Training Techniques for Cyclists
Training Techniques for Cyclists
Training Techniques for Cyclists
When you start cycling, you will certainly read about the distances and speeds achieved by the other cyclists. Then you will find out that your cycling efforts seemingly fall short of what is expected. Many professional cyclists can cover 55 miles at 20-25 miles per hour few times a week and enthusiasts can cover even much more distance and at faster speed. Equipping yourself with this knowledge will eventually help you push harder in the times when you can only cover 10 miles at 15 miles per hour.
The first thing that you should realize is that cycling is a kind of long term sport. For the first few years your muscles slowly changes and get used to greater speeds and distances. Cycle road training can be very useful for cyclists. Your cycle road training must consist of these four main systems which are aerobic conditioning, reduction of lactic acid production, fast twitch muscle fibers and slow twitch muscle endurance.

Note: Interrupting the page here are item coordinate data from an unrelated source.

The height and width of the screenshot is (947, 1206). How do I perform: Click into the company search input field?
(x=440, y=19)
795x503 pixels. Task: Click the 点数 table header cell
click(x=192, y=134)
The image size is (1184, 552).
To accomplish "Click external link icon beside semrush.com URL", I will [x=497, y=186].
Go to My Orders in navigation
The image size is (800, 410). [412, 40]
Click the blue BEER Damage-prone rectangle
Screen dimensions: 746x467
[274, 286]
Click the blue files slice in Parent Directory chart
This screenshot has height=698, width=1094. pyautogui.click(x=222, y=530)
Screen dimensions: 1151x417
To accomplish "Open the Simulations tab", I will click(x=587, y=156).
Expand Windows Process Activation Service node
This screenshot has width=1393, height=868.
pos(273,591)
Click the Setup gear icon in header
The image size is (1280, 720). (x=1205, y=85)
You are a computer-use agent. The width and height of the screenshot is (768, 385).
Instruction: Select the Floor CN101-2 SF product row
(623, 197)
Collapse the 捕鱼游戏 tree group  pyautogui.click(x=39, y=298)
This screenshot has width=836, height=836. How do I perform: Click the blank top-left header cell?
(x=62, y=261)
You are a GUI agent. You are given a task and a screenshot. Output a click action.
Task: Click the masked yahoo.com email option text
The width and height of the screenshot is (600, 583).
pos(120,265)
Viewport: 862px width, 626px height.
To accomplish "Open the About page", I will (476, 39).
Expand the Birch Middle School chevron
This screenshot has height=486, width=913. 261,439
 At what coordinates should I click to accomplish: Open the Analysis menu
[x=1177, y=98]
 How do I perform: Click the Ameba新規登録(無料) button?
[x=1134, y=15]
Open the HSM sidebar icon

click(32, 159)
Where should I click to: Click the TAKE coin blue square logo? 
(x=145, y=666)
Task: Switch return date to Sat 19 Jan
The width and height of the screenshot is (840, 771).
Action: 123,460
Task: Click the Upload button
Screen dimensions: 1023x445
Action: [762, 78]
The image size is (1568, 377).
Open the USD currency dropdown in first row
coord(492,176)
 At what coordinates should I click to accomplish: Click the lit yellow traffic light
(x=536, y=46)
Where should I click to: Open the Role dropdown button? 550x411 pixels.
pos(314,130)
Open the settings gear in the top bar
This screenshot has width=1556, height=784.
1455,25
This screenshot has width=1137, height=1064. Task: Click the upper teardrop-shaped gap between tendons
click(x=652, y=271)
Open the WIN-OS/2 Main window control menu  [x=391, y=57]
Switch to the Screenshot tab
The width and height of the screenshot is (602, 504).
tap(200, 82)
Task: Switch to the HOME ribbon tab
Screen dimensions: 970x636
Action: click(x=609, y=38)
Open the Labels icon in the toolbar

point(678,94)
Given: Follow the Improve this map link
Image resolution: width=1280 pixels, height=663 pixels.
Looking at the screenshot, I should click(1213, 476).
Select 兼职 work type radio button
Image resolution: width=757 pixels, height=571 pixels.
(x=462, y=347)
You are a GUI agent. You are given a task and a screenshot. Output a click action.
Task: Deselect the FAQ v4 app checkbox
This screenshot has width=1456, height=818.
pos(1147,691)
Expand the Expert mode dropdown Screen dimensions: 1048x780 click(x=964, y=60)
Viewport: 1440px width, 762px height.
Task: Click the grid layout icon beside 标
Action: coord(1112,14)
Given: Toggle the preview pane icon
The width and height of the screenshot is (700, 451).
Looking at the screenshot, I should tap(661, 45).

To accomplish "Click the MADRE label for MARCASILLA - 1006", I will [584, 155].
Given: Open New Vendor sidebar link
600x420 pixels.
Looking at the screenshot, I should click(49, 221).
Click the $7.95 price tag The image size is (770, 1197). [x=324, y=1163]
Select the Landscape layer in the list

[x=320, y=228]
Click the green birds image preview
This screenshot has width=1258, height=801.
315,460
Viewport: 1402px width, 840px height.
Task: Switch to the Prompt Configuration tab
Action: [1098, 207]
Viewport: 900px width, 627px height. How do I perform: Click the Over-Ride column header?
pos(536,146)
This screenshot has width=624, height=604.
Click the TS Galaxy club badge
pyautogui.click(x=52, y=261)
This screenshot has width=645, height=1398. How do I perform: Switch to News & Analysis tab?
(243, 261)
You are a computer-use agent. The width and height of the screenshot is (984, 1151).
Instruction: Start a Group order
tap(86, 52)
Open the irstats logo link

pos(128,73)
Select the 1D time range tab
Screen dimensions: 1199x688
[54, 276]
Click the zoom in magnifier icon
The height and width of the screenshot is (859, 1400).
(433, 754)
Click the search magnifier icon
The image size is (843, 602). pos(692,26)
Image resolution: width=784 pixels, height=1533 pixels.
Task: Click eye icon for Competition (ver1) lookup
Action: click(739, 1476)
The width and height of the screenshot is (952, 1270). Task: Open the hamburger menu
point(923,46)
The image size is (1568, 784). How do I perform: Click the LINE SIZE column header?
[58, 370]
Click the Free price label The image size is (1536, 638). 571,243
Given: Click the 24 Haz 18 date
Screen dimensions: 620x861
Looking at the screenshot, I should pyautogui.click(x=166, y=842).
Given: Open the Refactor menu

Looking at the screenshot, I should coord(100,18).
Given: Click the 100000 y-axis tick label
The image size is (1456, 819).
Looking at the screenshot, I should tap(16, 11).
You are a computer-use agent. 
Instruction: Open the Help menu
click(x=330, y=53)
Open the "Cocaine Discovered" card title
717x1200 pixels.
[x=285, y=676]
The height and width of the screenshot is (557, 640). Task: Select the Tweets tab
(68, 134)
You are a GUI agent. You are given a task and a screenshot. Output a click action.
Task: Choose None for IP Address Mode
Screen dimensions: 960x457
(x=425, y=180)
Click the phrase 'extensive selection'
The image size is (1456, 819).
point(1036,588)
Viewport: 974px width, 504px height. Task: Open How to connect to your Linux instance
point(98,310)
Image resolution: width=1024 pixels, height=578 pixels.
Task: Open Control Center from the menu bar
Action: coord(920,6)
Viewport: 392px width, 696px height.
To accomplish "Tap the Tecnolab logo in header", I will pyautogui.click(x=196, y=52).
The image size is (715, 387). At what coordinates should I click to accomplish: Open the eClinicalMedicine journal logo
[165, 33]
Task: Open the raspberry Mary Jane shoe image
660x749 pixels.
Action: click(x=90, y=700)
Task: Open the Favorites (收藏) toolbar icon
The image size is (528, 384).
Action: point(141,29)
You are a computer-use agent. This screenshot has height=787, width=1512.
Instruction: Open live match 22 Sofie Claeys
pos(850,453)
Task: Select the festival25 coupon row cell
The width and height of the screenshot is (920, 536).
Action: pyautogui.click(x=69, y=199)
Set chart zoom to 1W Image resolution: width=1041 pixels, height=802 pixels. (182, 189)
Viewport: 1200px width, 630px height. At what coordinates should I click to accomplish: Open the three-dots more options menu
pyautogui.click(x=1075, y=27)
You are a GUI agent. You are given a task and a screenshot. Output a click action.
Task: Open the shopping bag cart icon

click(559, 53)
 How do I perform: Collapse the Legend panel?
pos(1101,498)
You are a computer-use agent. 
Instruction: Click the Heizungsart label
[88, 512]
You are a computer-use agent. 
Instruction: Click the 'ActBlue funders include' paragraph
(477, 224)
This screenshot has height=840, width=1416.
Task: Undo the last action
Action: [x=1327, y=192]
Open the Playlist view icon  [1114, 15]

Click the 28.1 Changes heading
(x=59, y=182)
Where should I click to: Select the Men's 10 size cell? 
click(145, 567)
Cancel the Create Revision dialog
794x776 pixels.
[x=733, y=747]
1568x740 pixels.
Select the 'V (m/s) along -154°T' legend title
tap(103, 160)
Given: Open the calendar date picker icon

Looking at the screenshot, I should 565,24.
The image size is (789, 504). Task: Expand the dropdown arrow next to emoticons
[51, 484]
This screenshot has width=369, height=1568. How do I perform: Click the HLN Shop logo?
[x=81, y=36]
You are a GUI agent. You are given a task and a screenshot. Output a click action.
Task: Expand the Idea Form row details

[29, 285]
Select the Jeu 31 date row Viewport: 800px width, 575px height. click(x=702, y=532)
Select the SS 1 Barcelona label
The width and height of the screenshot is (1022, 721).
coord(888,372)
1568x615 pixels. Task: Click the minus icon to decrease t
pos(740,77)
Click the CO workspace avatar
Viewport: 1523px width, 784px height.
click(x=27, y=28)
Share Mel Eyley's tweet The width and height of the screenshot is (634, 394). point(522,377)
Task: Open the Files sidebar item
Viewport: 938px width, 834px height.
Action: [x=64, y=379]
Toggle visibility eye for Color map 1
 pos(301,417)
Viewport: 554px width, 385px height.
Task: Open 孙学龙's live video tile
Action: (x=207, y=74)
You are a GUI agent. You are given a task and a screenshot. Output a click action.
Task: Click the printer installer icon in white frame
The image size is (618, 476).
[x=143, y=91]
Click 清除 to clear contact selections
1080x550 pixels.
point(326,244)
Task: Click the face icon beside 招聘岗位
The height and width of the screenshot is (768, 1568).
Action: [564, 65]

Aerobic conditioning takes place during 70 - 80 percent of max rate of heart beat. If you increase the volume of your lungs and build up your muscles, so they can use oxygen more effectively. Your body will become fit for training in this phase. This is done by capillarisation. During this process the capillaries that provide oxygen to the muscle are increased in number due to which muscles can use more oxygen and can work at higher rate.
The training for the reduction of lactic acid production is done between 80-90 percent of max rate of heart beat. Approximately one fifth of complete cycle road training must be done in this phase. The most efficient method for training of lactic acid system is performing 2 twenty minutes intervals in this phase; anyway this training program is very hard and also a little boring. This training will help your body to get used to produce less amount of lactic acid, and will also help your body to remove it more effectively.
The training of fast twitch muscle is done from 90 to 100 percent of your max rate of heart beat. You should do only a small part of training in this zone. Interval training is the best method to train these muscle fibers. Intervals must be less than a minute and with sufficient time for recovery. Your body gets used to training in this phase by using and developing the fast twitch muscle fibers more effectively.
The training of slow twitch muscle fibers is done between 65-80 percent of max heart rate. Most of your road bike training should be done in this zone of heart rate. Training in this zone will allow your body to use slow twitch fibers more effectively and your body will also begin to develop slow twitch fibers.